- ASSIGNMENT -
Would you please transcribe the records below exactly, leaving out the pictures?

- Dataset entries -
##########
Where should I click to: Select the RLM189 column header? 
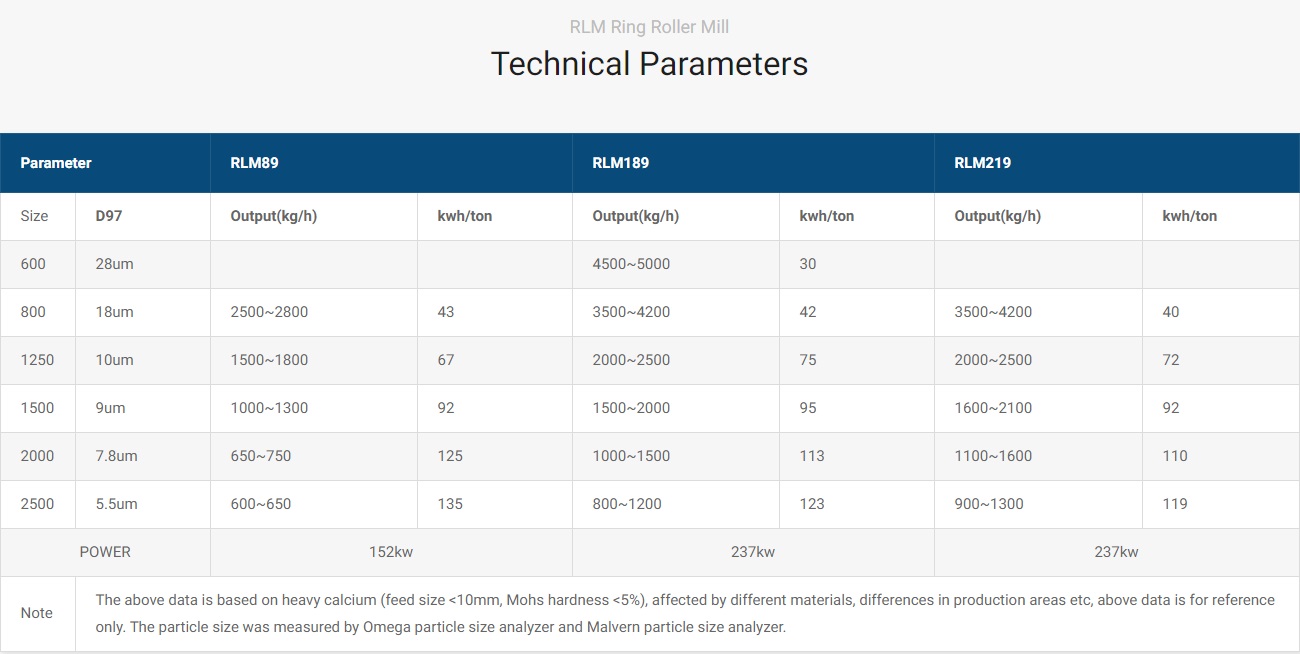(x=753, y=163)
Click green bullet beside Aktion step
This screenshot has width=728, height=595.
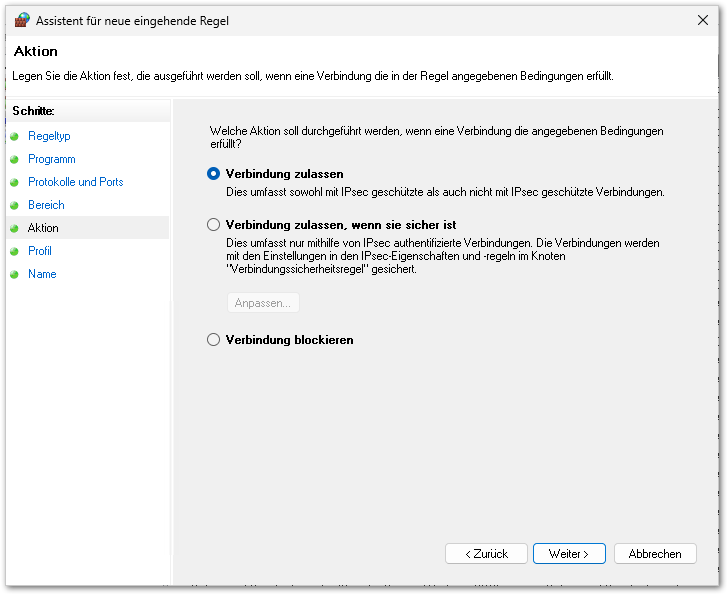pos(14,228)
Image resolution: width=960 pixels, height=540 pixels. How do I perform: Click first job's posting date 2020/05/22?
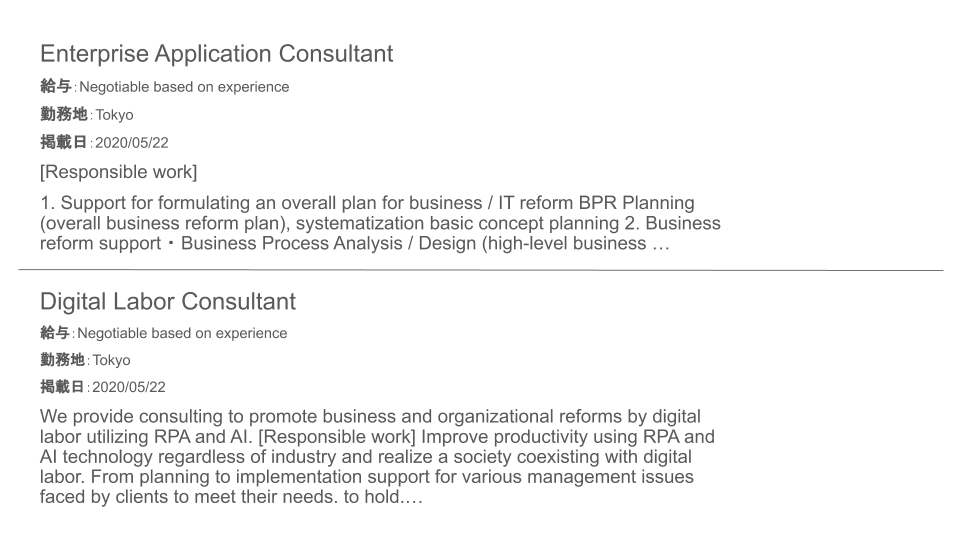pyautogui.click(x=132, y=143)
##########
- OUTPUT FOR THIS EXERCISE -
Where should I click to: Select the RLM189 column header? 
(x=753, y=163)
Click green bullet beside Aktion step
This screenshot has width=728, height=595.
pos(14,228)
Image resolution: width=960 pixels, height=540 pixels. How do I perform: Click first job's posting date 2020/05/22?
pyautogui.click(x=132, y=143)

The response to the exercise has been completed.